Was tun? Das Velo ist in der 20-Millionen-Einwohner-Metropole unverzichtbar. Zur Fahrt ins zwölf Kilometer entfernte Büro benötige ich eine knappe halbe Stunde. Mit dem Auto oder Taxi während der Rush-hour ist das nicht unter einer Stunde zu haben. Also nichts wie los, ein neues Fahrrad kaufen. Der erste Eindruck nach dem Betreten der Geschäfte: die Preise sind auch nicht mehr das, was sie einmal waren. Immerhin, das billigste kostete 290 Yuan, umgerechnet etwa 40 Franken. Für das billigste sich zu entscheiden, ist wegen der hohen Velo-Diebstahlrate in Peking empfehlenswert. A-propos Fahrraddiebstahl sind zwei Filme warm zu empfehlen: Zum einen der chinesische Spielfilm «Beijing Bicycle» aus dem Jahre 2001 und ebenso schön Vittorio de Sicas «Ladri di biciclette»(Fahrraddiebe) Anno Domini 1948.

So fahre ich denn jetzt auf einem neuen Rad der Marke Bater-Apollo. Zum Beispiel rund um die Verbotene Stadt, dort, wo schon vor hundert Jahren der letzte Kaiser von China seine Runden gedreht hat. Das Apollo-Velo ist sehr viel leichter als die Taube, aber was die Strassenhaltung betrifft höchst gewöhnungsbedürftig. Die Taube nämlich hatte Bodenhaftung etwa so, wie ein Zug auf Schienen. Herrlich.

Die meisten westlichen Besucher Chinas sind erstaunt, dass es ihrer Beobachtung nach im sog. «Radfahrerparadies» fast keine Radfahrer mehr gibt. Es sind weniger als früher. Sicher. Immerhin, viele, die jetzt stolze Autobesitzer sind, legen sich Velos nun zum Freizeitvergnügen und zur Fitness zu. Pekings rührige Stadtväter gar bezeichnen das Fahrrad in einem Verkehrsmasterplan fürs Jahr 2020 als «Hauptverkehrsmittel». Die Idee: Radfahren bis zur nächsten Bus- oder Metro-Station. In der Tat wird derzeit das öffentliche Verkehrsmittel gefördert. Jedes Jahr werden neue Metro-Linien eröffnet. Hunderte von Kilometern U-Bahn sind im Bau. Die Preise sind selbst für chinesische Verhältnisse billig. Die Züge rappelvoll.

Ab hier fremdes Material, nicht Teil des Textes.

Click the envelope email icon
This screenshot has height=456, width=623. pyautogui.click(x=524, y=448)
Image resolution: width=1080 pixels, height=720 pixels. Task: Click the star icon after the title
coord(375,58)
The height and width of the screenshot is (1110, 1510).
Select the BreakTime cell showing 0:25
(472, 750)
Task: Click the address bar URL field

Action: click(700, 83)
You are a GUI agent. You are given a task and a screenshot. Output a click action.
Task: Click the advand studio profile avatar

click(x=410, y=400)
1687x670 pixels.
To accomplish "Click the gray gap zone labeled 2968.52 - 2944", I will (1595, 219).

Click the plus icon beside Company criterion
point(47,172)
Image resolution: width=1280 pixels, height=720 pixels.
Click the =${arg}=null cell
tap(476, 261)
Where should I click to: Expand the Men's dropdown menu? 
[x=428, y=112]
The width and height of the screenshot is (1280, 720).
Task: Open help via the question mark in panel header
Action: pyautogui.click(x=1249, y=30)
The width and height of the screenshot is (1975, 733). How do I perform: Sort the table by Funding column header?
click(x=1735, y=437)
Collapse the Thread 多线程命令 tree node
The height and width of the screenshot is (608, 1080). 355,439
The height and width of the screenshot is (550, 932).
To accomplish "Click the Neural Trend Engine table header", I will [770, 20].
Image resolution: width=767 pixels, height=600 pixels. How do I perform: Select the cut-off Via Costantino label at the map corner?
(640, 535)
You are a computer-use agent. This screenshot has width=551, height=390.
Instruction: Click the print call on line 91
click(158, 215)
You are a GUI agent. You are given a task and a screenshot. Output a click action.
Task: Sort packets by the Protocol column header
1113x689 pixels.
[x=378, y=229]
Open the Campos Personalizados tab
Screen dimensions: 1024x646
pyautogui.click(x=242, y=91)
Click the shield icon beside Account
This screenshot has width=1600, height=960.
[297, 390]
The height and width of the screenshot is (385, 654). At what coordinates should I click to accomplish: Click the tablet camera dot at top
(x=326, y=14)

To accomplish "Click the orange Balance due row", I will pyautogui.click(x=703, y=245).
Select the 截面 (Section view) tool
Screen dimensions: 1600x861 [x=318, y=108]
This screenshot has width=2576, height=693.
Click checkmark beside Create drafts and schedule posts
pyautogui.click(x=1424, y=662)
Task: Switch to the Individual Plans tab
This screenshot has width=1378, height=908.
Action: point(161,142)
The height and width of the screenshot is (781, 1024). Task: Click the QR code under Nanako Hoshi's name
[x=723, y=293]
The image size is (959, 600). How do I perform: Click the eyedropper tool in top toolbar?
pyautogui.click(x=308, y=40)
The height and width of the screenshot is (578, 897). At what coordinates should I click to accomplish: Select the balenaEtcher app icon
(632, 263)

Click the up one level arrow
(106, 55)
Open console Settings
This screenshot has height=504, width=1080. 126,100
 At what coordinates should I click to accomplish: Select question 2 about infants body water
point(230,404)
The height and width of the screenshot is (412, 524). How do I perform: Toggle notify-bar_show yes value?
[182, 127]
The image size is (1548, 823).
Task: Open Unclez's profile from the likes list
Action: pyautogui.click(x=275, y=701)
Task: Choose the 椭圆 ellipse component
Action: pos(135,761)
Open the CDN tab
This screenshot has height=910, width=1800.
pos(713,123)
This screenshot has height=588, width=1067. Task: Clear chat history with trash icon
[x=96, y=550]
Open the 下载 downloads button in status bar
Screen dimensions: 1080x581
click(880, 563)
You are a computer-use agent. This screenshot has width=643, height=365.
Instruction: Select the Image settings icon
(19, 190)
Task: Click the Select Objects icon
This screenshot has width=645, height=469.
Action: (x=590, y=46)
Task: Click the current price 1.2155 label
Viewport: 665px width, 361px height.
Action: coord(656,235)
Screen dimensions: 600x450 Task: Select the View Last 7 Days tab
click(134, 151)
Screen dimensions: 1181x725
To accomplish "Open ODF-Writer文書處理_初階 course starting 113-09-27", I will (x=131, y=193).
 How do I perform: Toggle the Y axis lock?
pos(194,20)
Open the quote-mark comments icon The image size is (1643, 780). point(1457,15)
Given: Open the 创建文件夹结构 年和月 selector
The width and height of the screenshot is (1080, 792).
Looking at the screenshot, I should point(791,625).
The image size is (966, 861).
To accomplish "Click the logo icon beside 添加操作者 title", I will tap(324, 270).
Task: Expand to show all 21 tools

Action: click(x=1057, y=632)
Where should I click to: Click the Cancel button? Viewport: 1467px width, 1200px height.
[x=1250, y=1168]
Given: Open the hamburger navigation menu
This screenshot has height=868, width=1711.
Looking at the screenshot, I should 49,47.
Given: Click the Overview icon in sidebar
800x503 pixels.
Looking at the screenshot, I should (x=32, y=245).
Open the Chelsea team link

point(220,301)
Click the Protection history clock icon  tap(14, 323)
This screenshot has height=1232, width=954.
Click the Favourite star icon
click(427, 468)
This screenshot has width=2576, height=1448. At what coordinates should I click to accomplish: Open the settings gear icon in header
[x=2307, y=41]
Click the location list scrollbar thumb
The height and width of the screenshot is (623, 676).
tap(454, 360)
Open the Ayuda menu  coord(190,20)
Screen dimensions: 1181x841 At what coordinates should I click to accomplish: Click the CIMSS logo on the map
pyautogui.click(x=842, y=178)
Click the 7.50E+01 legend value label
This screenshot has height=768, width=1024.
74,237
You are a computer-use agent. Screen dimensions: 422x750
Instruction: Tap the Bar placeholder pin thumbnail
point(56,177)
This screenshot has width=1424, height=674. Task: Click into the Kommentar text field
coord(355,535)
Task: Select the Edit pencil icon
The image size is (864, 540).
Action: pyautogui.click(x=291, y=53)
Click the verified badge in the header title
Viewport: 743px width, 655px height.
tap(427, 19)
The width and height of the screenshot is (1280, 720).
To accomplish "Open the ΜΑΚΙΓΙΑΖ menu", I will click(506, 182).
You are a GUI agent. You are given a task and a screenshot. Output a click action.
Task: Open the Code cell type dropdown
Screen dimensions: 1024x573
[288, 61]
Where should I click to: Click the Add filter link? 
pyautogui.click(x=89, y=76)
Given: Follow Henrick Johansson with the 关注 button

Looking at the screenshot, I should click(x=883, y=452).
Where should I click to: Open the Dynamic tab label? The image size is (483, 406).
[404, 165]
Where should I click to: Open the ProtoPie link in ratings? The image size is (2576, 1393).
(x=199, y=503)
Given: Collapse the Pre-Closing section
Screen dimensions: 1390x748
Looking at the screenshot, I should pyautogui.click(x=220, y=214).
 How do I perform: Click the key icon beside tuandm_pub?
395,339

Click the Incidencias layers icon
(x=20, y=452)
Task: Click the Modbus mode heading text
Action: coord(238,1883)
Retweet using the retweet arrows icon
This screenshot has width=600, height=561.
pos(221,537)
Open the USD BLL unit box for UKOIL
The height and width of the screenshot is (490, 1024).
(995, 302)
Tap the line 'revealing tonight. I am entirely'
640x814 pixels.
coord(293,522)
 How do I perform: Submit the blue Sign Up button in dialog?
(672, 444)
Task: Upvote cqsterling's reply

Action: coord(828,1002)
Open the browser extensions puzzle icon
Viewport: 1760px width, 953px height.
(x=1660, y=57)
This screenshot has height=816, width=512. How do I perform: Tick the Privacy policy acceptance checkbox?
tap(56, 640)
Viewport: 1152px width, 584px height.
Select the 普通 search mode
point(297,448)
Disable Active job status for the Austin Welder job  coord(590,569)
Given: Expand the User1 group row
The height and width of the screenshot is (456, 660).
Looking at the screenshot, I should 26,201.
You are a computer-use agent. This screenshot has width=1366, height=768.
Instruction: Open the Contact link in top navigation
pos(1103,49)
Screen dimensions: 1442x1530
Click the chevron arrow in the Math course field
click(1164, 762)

Umsteigen lohnt sich oft schon deshalb, weil der Weg zur Arbeit mit Fahrrad und öffentlichem Verkehr viel schneller als im Auto zurückgelegt werden kann. Die Pekinger Verkehrspolizei hat folgende Durchschnittgeschwindigkeiten zu Stosszeiten errechnet: Auto 8 bis 12 km/h, Fahrrad 15 km/h, U-Bahn 60 km/h.

Der neueste Trend, der letzte Zwick an der Geisel sind - leider - Elektro-Velos. Bereits machen über eine Million dieser lautlosen Zweiräder Pekings Strassen unsicher. Schnell, tonlos und für «normale» Velofahrer brandgefährlich. Und entgegen der grünen Wahrnehmung sind sie auch nicht Umweltfreundlich. Sie brauchen Strom, und der kommt in China zu 70 Prozent aus Kohlekraftwerken. Als Radfahrer kann man nur staunen. Wer nur hat die Mär in die Welt gesetzt, dass mit Strom betriebene Autos und Velos umweltfreundlich seien...

Umweltfreundlicher und gesünder als mit der guten, alten, schweren, stabilen, schwarzen Feige, der «Fliegenden Taube» jedenfalls geht es nimmer.